For each line below that contains the string "panel", copy that line.

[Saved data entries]
┌──

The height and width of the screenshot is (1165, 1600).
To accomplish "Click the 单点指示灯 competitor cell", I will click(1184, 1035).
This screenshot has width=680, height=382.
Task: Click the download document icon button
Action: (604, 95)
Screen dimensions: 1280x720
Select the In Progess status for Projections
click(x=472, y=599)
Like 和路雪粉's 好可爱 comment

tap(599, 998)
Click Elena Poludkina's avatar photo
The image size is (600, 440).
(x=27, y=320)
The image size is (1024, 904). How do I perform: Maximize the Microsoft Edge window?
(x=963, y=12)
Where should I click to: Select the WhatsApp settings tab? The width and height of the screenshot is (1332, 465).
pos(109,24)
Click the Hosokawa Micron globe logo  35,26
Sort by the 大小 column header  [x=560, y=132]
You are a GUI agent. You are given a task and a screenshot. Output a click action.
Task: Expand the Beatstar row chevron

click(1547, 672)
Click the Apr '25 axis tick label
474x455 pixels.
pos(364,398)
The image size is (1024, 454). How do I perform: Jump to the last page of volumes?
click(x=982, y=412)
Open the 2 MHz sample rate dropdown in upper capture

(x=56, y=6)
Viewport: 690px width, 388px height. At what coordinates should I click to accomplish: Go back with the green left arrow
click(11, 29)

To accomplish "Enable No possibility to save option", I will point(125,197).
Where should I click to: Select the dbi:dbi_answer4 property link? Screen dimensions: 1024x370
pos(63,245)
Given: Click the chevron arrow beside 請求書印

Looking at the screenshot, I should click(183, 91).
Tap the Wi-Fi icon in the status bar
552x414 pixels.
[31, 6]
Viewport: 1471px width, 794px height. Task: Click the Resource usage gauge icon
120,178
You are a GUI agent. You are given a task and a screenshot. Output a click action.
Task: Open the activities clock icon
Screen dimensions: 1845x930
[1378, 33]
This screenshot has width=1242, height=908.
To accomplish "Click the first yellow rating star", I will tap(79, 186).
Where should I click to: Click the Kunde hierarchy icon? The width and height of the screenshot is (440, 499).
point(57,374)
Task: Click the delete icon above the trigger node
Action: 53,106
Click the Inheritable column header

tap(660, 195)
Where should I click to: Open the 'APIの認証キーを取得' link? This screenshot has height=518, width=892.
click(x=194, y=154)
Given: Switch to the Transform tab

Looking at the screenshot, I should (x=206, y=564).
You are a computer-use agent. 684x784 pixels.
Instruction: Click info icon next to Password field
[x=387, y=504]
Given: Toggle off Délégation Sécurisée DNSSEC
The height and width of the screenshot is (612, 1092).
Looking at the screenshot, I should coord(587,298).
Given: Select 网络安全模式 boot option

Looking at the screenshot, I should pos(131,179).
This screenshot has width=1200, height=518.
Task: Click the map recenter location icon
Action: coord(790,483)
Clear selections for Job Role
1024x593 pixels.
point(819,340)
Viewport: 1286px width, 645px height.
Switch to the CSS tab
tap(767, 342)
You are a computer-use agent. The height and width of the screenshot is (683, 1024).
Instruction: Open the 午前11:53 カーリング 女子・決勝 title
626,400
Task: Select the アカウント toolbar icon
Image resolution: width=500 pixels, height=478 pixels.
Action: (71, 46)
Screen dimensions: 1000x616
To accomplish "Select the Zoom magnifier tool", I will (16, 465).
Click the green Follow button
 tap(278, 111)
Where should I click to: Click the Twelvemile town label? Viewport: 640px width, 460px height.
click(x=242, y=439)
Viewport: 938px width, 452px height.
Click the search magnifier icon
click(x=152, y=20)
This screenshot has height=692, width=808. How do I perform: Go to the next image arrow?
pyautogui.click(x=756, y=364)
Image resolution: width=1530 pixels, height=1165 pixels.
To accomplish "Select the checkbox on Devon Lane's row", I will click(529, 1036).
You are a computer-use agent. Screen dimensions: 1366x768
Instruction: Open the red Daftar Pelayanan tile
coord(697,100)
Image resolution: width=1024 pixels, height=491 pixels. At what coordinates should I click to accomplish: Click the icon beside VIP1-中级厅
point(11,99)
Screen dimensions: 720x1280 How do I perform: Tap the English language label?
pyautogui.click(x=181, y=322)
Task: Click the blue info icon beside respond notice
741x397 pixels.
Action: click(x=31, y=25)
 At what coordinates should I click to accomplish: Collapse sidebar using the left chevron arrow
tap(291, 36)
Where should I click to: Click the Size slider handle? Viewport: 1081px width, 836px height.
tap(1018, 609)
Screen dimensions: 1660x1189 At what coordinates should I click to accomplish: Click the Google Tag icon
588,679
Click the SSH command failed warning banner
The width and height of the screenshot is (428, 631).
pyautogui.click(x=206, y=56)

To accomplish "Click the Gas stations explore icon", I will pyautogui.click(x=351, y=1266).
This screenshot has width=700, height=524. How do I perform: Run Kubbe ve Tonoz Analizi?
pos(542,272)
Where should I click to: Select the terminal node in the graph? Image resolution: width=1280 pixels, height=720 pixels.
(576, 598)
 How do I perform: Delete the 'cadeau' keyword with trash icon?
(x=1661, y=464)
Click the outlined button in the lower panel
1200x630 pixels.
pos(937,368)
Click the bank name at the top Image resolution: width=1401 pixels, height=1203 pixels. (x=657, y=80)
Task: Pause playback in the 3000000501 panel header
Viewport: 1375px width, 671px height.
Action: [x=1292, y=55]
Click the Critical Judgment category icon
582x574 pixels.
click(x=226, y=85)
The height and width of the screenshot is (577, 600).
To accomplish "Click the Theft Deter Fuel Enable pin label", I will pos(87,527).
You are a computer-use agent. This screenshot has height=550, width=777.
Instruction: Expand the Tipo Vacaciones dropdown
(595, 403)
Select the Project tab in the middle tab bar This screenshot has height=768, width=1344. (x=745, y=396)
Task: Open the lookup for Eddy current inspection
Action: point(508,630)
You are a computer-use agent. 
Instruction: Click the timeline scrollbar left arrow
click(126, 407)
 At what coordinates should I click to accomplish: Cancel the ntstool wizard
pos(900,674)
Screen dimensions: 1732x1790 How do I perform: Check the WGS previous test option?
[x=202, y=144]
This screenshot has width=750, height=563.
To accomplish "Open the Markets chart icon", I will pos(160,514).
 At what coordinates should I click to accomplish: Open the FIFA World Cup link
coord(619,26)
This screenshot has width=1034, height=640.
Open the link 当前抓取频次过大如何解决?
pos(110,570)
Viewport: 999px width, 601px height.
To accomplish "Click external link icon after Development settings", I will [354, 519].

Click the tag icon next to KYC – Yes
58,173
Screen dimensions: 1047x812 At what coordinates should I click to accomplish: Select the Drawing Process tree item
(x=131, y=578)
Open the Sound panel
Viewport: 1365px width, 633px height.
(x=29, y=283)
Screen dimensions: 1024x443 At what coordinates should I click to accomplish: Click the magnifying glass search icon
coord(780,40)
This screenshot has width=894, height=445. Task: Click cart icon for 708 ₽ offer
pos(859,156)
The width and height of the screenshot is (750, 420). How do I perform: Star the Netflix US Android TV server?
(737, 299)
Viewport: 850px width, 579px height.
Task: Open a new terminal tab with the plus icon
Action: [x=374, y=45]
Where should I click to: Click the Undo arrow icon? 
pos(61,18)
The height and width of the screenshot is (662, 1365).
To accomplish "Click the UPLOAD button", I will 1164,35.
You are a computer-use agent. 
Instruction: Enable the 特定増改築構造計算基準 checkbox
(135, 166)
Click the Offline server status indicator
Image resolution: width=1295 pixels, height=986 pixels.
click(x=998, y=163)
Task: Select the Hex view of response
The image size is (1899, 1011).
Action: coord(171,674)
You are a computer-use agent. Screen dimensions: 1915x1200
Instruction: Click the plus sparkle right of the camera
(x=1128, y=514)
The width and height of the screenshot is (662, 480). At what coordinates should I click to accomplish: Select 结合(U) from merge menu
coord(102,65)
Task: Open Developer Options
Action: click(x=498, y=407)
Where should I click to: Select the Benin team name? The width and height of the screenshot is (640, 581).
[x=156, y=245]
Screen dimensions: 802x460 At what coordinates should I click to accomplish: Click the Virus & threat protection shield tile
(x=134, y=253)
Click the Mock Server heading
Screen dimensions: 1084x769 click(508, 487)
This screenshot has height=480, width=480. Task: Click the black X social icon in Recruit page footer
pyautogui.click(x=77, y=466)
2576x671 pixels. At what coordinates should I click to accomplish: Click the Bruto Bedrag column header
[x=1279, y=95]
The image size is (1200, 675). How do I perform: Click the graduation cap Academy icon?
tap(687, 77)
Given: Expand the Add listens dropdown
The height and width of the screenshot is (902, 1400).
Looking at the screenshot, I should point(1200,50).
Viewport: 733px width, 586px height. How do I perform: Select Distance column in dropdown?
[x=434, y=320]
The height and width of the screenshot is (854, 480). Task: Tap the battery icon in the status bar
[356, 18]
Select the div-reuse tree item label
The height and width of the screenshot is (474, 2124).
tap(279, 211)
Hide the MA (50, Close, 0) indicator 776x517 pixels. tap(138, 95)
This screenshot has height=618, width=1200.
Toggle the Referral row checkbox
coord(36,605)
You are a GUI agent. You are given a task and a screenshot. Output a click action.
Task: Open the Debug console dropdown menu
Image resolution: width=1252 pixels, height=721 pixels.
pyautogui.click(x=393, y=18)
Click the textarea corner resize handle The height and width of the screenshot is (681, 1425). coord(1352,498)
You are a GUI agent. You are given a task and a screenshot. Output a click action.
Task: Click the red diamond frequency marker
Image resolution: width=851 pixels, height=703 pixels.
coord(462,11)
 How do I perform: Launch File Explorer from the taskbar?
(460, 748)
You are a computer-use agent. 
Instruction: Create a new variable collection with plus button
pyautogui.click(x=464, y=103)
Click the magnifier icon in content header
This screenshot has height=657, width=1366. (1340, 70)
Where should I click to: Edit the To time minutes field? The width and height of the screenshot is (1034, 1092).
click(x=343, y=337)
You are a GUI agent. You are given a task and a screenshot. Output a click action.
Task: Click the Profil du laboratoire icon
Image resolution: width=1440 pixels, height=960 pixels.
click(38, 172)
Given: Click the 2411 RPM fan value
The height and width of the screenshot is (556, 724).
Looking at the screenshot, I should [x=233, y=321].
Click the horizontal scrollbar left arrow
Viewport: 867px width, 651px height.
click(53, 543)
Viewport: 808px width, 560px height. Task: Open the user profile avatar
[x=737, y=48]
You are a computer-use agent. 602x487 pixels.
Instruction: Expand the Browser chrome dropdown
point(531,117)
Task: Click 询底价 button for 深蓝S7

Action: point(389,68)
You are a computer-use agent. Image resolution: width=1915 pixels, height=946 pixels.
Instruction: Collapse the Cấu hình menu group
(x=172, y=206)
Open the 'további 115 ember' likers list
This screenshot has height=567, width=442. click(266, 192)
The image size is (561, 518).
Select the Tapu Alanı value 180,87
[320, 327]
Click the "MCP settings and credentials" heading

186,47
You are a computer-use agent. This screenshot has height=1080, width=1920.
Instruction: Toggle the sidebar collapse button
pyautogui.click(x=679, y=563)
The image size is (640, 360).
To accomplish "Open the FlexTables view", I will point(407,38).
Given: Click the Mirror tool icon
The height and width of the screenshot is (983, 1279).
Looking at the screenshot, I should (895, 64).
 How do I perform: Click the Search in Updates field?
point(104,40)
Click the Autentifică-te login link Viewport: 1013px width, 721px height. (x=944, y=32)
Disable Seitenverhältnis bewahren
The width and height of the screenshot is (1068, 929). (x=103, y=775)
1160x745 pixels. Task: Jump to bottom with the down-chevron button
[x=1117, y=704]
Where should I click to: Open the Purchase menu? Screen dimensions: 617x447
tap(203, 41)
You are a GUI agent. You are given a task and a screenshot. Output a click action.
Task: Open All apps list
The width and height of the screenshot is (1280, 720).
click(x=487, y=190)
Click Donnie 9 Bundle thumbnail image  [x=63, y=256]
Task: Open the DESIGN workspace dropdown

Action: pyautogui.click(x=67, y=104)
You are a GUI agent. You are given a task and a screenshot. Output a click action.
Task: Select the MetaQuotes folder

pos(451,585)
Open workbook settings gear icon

└──

### SOLUTION TO THE EXERCISE
Click the outlined button in the lower panel
Task: Pause playback in the 3000000501 panel header
Open the Sound panel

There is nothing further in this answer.